This is what I learned in Yoga class tonight as I went into a pose I have went into successfully many times before – headstand.
I was getting up into my headstand at the top of my mat, my right leg was up and as I began to bring my left leg up in line with the right I started to lose a little balance, but that didn’t stop me, I kept going. I can do headstand! I’ll balance myself out as I keep going in this already unsturdy foundation, I thought. And as I started to sway more, the more I tried to get up into place. It wasn’t working, I was struggling and starting to fall out of it yet I continued to get into the “right” position rather than just go with it, to just fall. Go where I was going anyway. It would have been easier, less painful and certainly more graceful.
Wish I had this little piece of wisdom in my pocket about a year ago during a break up that caused me so much inner turmoil … I couldn’t let go. I couldn’t let go of the pain of breaking up, couldn’t let go of my expectations of the relationship, couldn’t let go of why he couldn’t understand, couldn’t let go of analyzing him, analyzing the relationship, couldn’t let go of the love we shared, the words he said, couldn’t let go of the why’s. Why did he do this? Why did this happen? Why couldn’t it work out? Why? And the more I held on, rather tried to hang on, the more suffering it caused me. My mind, my ego had a grip on me so tight that it was squeezing the life out of me. Yet it was the trying to hold on that caused the inner turmoil, the pain, the suffering more so than the actual break up, the fall.
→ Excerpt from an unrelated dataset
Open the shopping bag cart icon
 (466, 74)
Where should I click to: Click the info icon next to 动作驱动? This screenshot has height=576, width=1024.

Then I fell … awkwardly. Not awkwardly in a humiliating sense (although I am sure humility would have served me here instead of my ego mind), but in a potentially physically harmful way. My left leg fell over to the one side and I came crashing down on the side of my heel, my other leg fell forward over my head and my neck twisted sideways, while my hands were still grasping to hold on! When I fell, I felt a little stunned but I also had this weird sensation … an exhilaration. I had felt, for a very brief moment, like I was flying. Then I landed ... not so gracefully.
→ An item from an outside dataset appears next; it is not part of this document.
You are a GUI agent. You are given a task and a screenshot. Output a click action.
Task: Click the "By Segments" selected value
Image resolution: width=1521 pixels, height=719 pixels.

So, instead of all this time spent thinking, doubting, questioning, trying to get it right; instead of all these mental acrobatics that wouldn’t change the outcome anyway, all I needed to do was let go. LET GO. Just let go and land. On the solid ground beneath me. A stable place. Then try again from this new landing place.
Try again. I recommend falling, in fact, because it is your chance to really experience freedom, but try to fall with grace. You do that by letting go.
It is from falling that I have started to learn how to fly.